Anyone dealt with these, or similar arguments: people deciding, like Humpty Dumpty, to re-define words to meet their preferences? How do you deal with it?

David Swidler
27th April 2007, 01:09 AM
It's bogus, and I say that as a believer.

It's not the meanings of words that must be changed to defend religion, but people's assumptions (including those of many, if not most, believers).

For example, I don't believe in the common perception of Hell, nor in Hell as the fate of those who don't believe - and that position is backed up by mainstream sources.

One of the common sources of confusion is reading these sources - primarily the Bible - as a series of texts independent of other information, such as oral traditions that were recorded in writing later, without which one gets a distorted, blatantly contradictory Bible.

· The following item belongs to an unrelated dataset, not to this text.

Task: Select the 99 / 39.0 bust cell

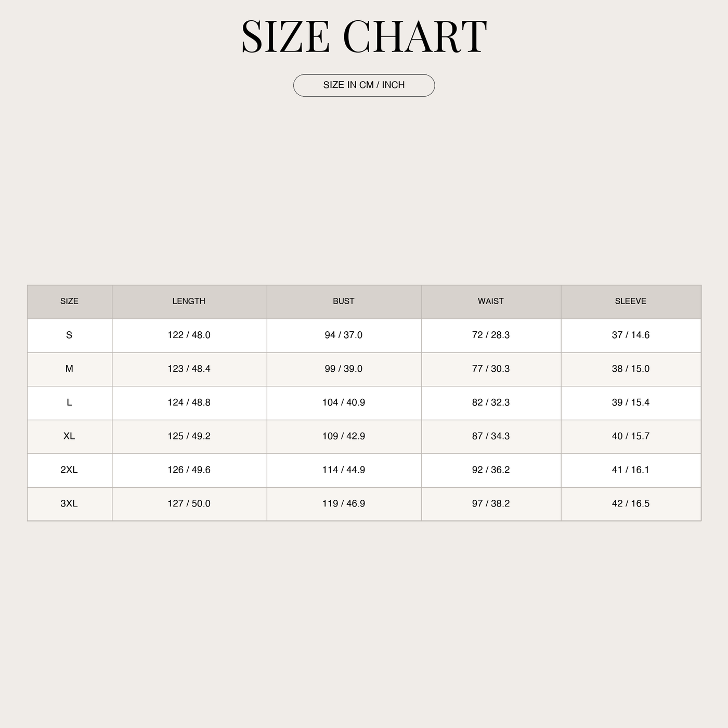Action: 344,369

Yet it is only the text that most people ever read, if at all.

I'm not about to defend Christianity, but one thing to keep in mind is that the early Christians, especially those who wrote the NT, were well versed in the mechanics of interpretation that the Jewish oral tradition preserved - a tradition that heavily informed their thinking. Outside of a yeshiva, few, if any, of us have access to this wealth of additional information that would enable a completely different understanding of the ideas underlying Western theology.

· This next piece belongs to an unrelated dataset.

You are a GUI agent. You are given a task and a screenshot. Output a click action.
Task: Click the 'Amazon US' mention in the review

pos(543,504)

Bottom line, I agree with your implied insistence that words be used properly. If they though it through, even the staunchest believer would likely prefer proper communication to a linguistic free-for-all.

Marquis de Carabas
27th April 2007, 01:09 AM
"My religion? Oh, I don't have a religion -- I'm a Bible-believing Christian. Christianity is God actually coming down and sacrificing himself for humans. Religion is humans trying unsuccessfully to reach God."

Or,
Me: "How can you worship a God who consigns people to infinite torment for finite wrongdoing?"
TrooBeleever: "See, you're approaching the issue from a fallible human concept of fairness. Of course it doesn't seem fair to you, because fairness is as flawed and imperfect as every other thing flawed imperfect humans create. But if God decides to send someone to hell for the 'sin' of never having heard of him, it may not be fair in your eyes, but rest assured it is JUST, because God is infinitely JUST and so everything he does is by definition JUST."
A minor nitpick before I answer your question. Justice is not precisely synonymous with fairness. If God has some standard by which he sends people to hell, and applies that standard across the board with no exceptions, then he can be rightly said to apply it fairly. This says nothing about whether the standard itself is just or not.

Anyone dealt with these, or similar arguments: people deciding, like Humpty Dumpty, to re-define words to meet their preferences? How do you deal with it?
It depends. Once someone has entered the realm of redefining things willy-nilly, they have pretty much escaped all possibility of rational discourse. It's a similar situation to the whole God is not amenable to logical argument position. It's fine if one wants to believe that, but it rather curtails the usefulness of any further debate.

At the very least, then, I would cease any attempt at discussion about God with such a person. From there, my actions would depend on my personal feelings for them. If I knew or liked them not, I'd probably tell them to sod off and I'd go find something else to do. If I liked them, I'd politely suggest we go roll some hippies or something and forget this whole God business.